» ACTIVITY
Print exactly what appears from the line containing "Image resolution: width=1568" through the final line of the data below, pictures excluded.

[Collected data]
------------------------------------------------------------------------

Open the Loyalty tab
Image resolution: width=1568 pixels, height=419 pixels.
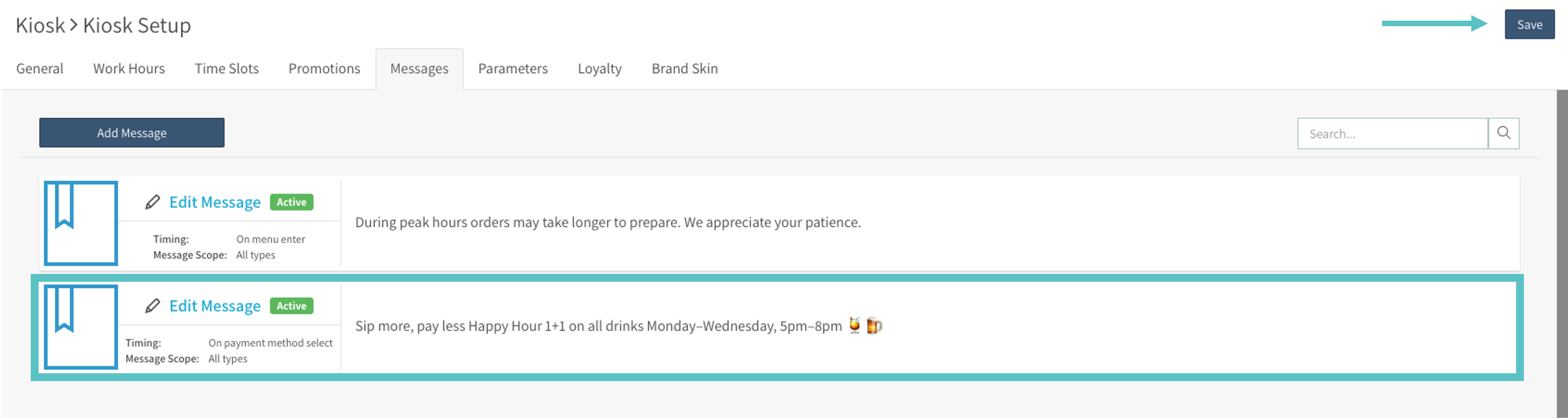600,69
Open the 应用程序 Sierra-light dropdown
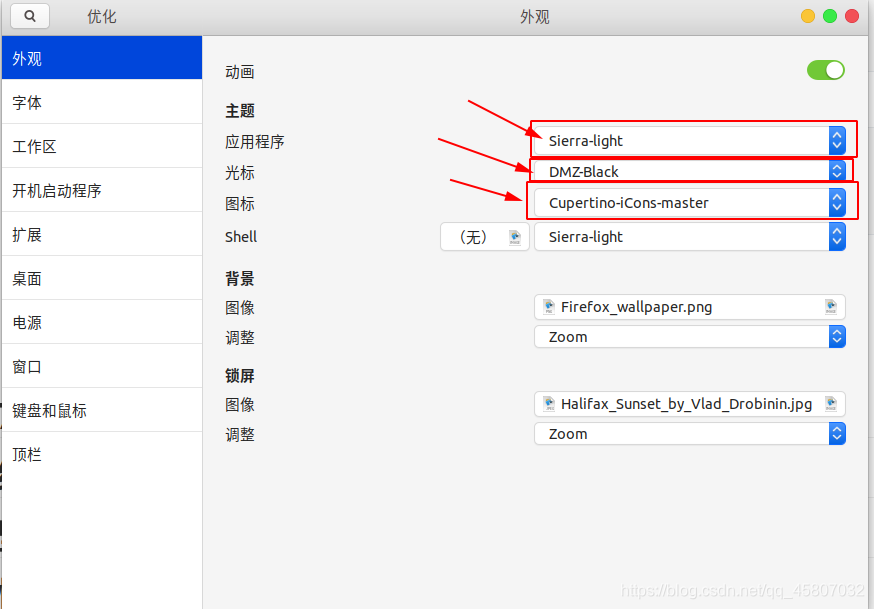The image size is (874, 609). point(690,141)
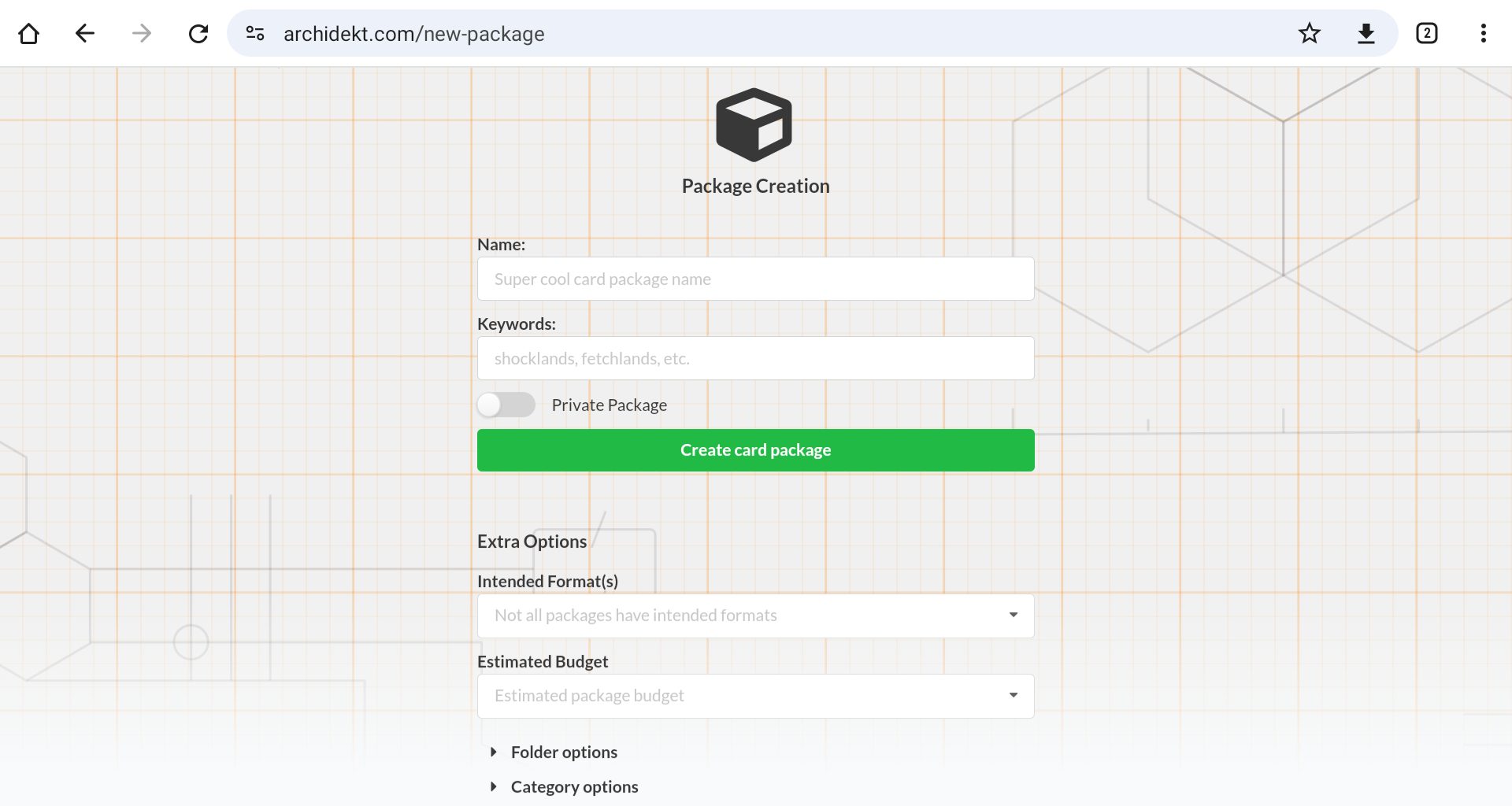Click into the Keywords input field
This screenshot has width=1512, height=806.
click(x=755, y=358)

------------------------------------------------------------------------

» WRITTEN ANSWER
Image resolution: width=1568 pixels, height=419 pixels.
600,69
Open the 应用程序 Sierra-light dropdown
The image size is (874, 609). point(690,141)
Click into the Keywords input field
This screenshot has width=1512, height=806.
click(x=755, y=358)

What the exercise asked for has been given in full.